WHAT IS NEEDED: Pick out every line in the rows below that contains the string "Home", matching its capitalization exactly, and copy those lines.

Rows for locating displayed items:

►

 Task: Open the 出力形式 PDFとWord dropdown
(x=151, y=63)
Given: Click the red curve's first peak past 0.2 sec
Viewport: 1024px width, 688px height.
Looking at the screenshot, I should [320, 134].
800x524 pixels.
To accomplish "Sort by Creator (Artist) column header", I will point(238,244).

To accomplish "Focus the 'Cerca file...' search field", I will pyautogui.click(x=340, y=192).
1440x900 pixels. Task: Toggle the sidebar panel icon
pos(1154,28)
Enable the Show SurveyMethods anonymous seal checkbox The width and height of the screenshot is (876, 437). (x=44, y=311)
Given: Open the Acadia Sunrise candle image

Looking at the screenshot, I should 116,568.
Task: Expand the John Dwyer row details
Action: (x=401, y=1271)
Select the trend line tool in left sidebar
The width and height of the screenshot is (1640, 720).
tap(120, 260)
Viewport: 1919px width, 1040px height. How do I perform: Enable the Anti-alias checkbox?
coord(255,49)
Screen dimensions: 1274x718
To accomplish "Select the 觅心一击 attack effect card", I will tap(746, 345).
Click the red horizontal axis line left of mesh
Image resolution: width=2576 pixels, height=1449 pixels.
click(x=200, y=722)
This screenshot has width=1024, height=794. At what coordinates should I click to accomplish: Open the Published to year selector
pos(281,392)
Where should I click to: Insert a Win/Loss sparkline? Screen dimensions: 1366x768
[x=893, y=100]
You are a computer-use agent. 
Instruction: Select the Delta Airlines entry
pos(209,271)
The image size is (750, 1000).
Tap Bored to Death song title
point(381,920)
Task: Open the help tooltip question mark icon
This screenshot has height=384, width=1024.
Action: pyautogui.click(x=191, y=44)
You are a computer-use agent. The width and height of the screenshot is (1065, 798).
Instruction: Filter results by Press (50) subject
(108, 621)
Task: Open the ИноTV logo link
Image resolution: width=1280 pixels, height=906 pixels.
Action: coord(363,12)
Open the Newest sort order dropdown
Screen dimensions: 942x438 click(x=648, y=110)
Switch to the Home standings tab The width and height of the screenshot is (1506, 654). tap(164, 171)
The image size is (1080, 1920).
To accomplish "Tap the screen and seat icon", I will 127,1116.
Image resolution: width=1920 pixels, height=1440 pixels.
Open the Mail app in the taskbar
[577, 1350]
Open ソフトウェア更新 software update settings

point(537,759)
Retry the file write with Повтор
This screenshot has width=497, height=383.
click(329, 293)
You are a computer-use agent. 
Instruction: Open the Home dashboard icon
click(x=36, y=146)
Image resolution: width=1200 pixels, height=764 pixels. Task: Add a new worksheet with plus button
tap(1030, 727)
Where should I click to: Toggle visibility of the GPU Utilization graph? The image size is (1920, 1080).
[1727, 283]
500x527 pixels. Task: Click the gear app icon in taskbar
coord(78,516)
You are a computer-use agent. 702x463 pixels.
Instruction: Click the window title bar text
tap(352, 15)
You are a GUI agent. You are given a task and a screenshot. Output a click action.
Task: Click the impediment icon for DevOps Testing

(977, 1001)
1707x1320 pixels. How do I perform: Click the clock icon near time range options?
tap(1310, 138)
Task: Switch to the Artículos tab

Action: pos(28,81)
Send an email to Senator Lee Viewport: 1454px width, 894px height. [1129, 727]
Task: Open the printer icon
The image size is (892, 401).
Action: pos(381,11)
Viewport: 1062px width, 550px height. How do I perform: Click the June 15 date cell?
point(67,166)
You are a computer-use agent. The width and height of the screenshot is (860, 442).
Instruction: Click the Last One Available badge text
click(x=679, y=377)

◄

RESPONSE FOR THIS EXERCISE:
Switch to the Home standings tab The width and height of the screenshot is (1506, 654). tap(164, 171)
Instruction: Open the Home dashboard icon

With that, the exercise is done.